Draft regulations for Canada’s new carbon market show farmers won’t receive credit for removing any greenhouse gas emissions before 2017.

Minister of Environment and Climate Change (ECCC) Jonathan Wilkinson announced March 5 the offset market, known as the Federal Greenhouse Gas Offset System.

But producers won’t be getting any credit for being zero-till, or having perennial forage coverage, particularly if those efforts were completed prior to 2017.

It was that year when the federal government released its plan to put a national cost on carbon. In the eyes of ECCC, any efforts to reduce emissions that took place after that date can be considered something that would not have taken place in the absence of a price on carbon, or are simply cases of “business as usual.”

Essentially, it means projects started before 2017 won’t be eligible for carbon credits under the federal program, because federal officials want to see additional efforts taken to reduce emissions.

Ottawa is looking at projects that can be quantifiable, unique and permanent to qualify for receiving credits.

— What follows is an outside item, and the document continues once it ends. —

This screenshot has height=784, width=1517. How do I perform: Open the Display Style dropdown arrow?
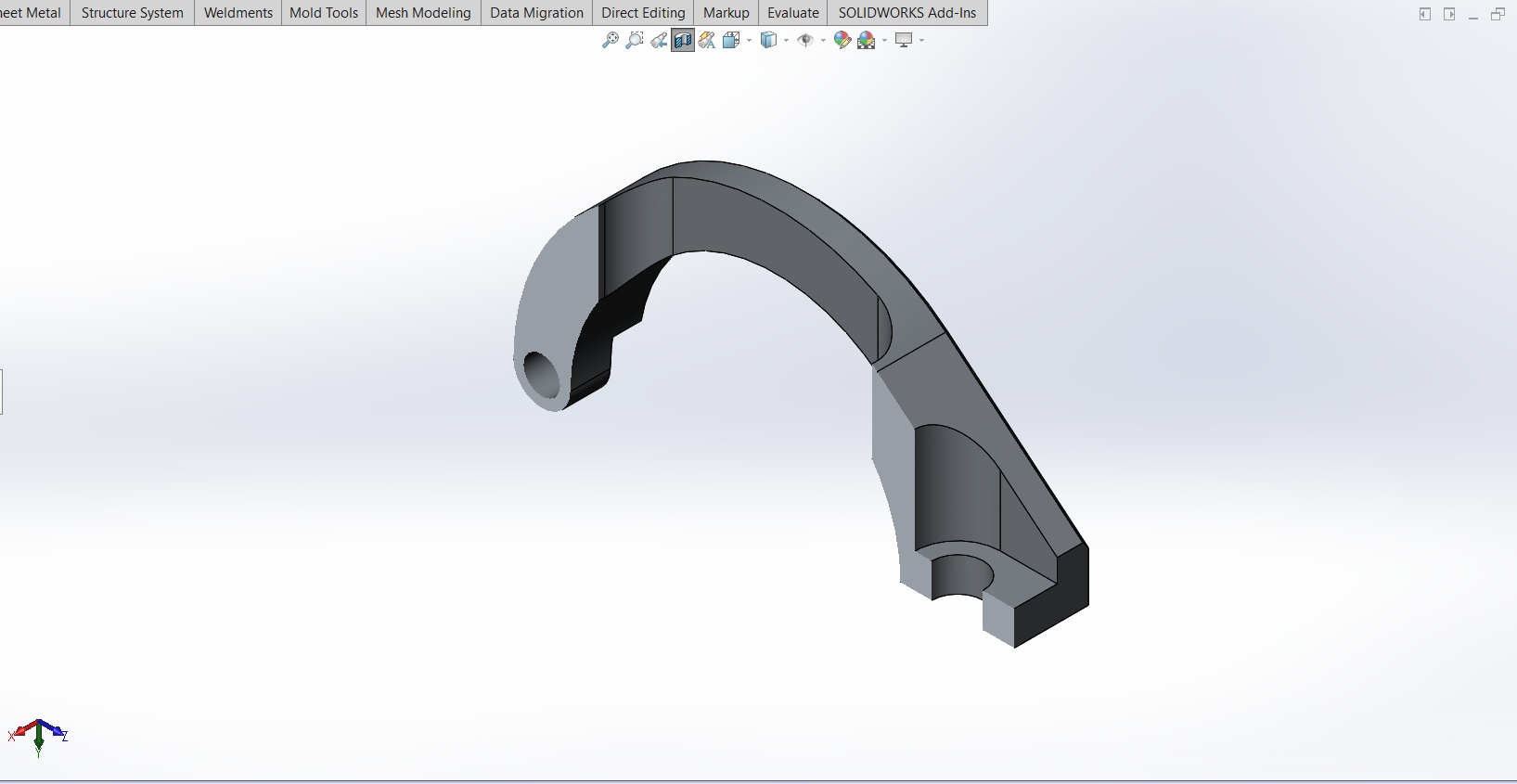coord(786,40)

Regulated facilities that exceed their emission limits will then be able to compensate for excess emissions by purchasing those federal offset credits being created by activities “not already incentivized by carbon pollution pricing.”

It means no double dipping for producers will be available. For example, the draft regulations suggest farmers won’t able be able to receive carbon credits from the new Clean Fuel Standard by providing ethanol, and then register that project as a new program to receive additional credits.

While the draft regulations will apply broadly to all of the projects in the offset system, it will be spring when work on drafting protocols for specific projects begins.

Producers can apply to register for credits once final regulations and protocols for the project type are developed. Realistically, the federal carbon market won’t likely be active in 2021.

Four protocols are being developed initially, and federal officials hope that work can be completed on those by autumn.

Of the four protocols being created, only the one for “enhanced soil organic carbon” will appeal to producers. Protocol developed here will look at the “adoption of sustainable agricultural land management activities, to reduce emissions and enhance carbon sequestration in soils.”

Federal officials say protocols for developing a carbon market related to livestock feed management, avoiding grassland conversion and manure management will be undertaken in the future.

Provinces with existing carbon markets, like British Columbia, Alberta and Quebec, will be able to continue using their protocols and markets — federal officials hope the national system will complement provincial ones. Saskatchewan is currently in the midst of developing its own carbon market.

In another effort to avoid double-dipping and ensure only new projects are rewarded, producers won’t be able to enlist the same project for carbon credits simultaneously in a provincial and federal market.

Many of the draft regulations were telegraphed by ECCC: at the end of February, a senior official briefed those attending the Canadian Federation of Agriculture’s annual general meeting on many of the basics. Discussion papers outlining some of the output-based system were published in 2019 and 2020.

Days after that event ended, the CFA and other producer groups formed the Agriculture Carbon Alliance (ACA) to “ensure that Canadian farmers’ sustainable practices are recognized through a policy environment that maintains their competitiveness, supports their livelihoods, and leverages their critical role as stewards of the land.”

It intends to lobby ECCC directly “to build consensus around environmental best management practices, and practical options for offsets, rebates and exemptions.”

Statistics Canada found that Canada’s low carbon economy was already generating more than $66 billion and jobs for more than 317,000 Canadians in 2018.